#### EXTRAIT CHOISI

▼

Des deux veaux, je ne parle
pas. Ceux-là nous quittent trop tôt pour qu’on s’y attache. Pourtant, ils ont
leur personnalité aussi. Et pas un ne ressemble à son voisin. Il y en a de très
dégourdis. Ils se redressent sur leurs pattes chancelantes dans les deux
heures, et suçotent la mamelle dans la troisième. De petits battants qui
tracent leur chemin de vie sans l’aide de personne.
D’autres au contraire
demandent assistance pour démarrer. Ils sont timorés, dubitatifs. Le monde leur
semble hostile et il faut les accompagner un peu. Ils donnent plus de travail
que les premiers bien-sûr, mais je les préfère. Ils me suivent d’un regard
implorant quand je passe dans leur champ de vision. Je les aide à se nourrir,
je suis leur mère de substitution. Ils tendent leur cou soyeux vers moi pour
que je les caresse, et se lovent contre mes jambes.
Evidemment, quand ils ont
quelques semaines, leur tendresse devient difficile à contenir. Et quand ils
veulent jouer à me donner des coups de tête qui manquent me renverser dans le
fumier, je les trouve tout de suite moins attachants.

▲

#### BLOC DE DONNÉES
▼

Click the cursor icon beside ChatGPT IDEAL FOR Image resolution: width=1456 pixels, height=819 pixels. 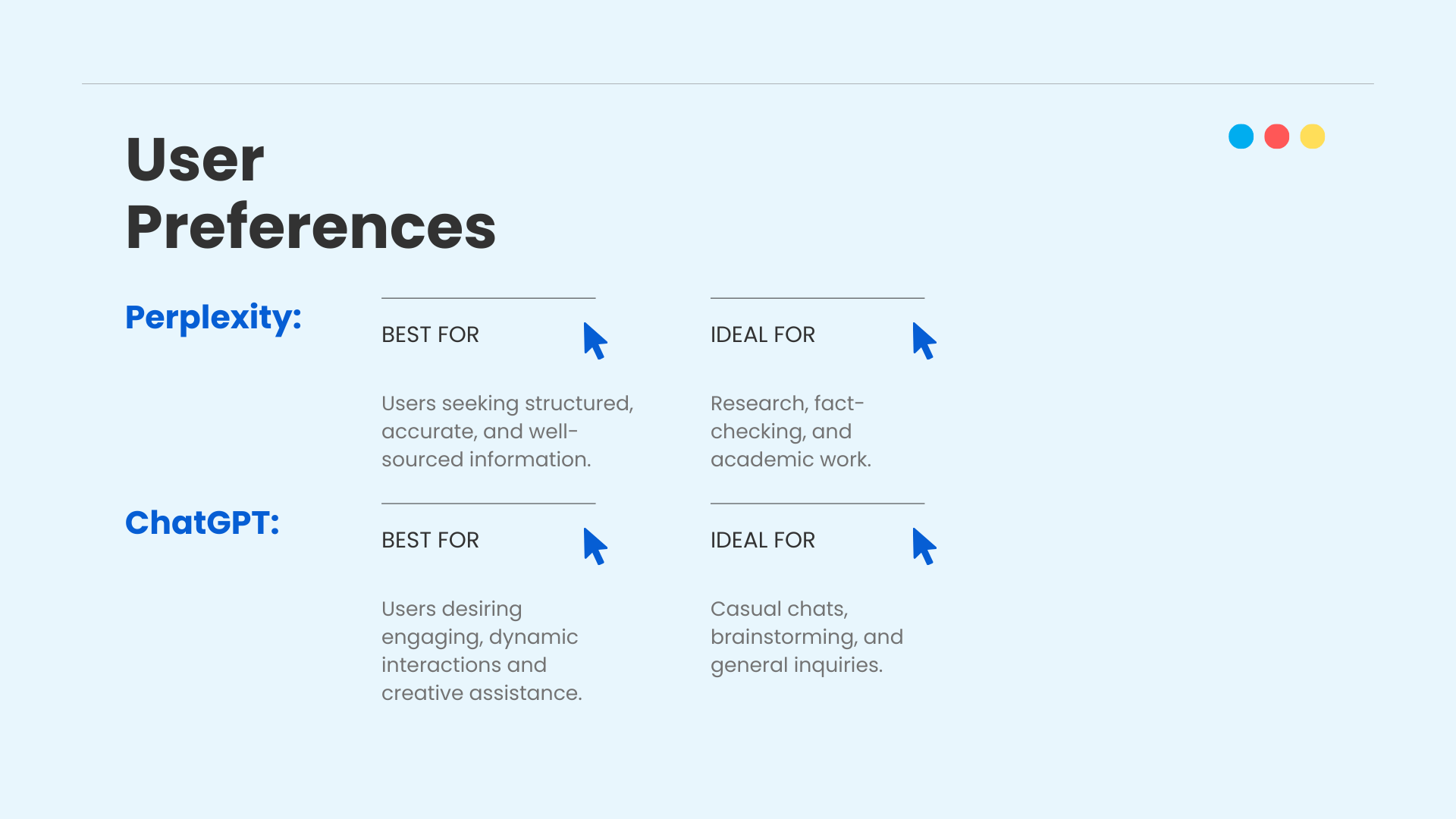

▲

#### CONSIGNE
Recopiez le texte sur les veaux depuis « Des deux veaux, je » jusqu'à « l’aide de personne. » inclus, en remplaçant « veaux » par « agneaux ».

#### CORRIGÉ
Des deux agneaux, je ne parle
pas. Ceux-là nous quittent trop tôt pour qu’on s’y attache. Pourtant, ils ont
leur personnalité aussi. Et pas un ne ressemble à son voisin. Il y en a de très
dégourdis. Ils se redressent sur leurs pattes chancelantes dans les deux
heures, et suçotent la mamelle dans la troisième. De petits battants qui
tracent leur chemin de vie sans l’aide de personne.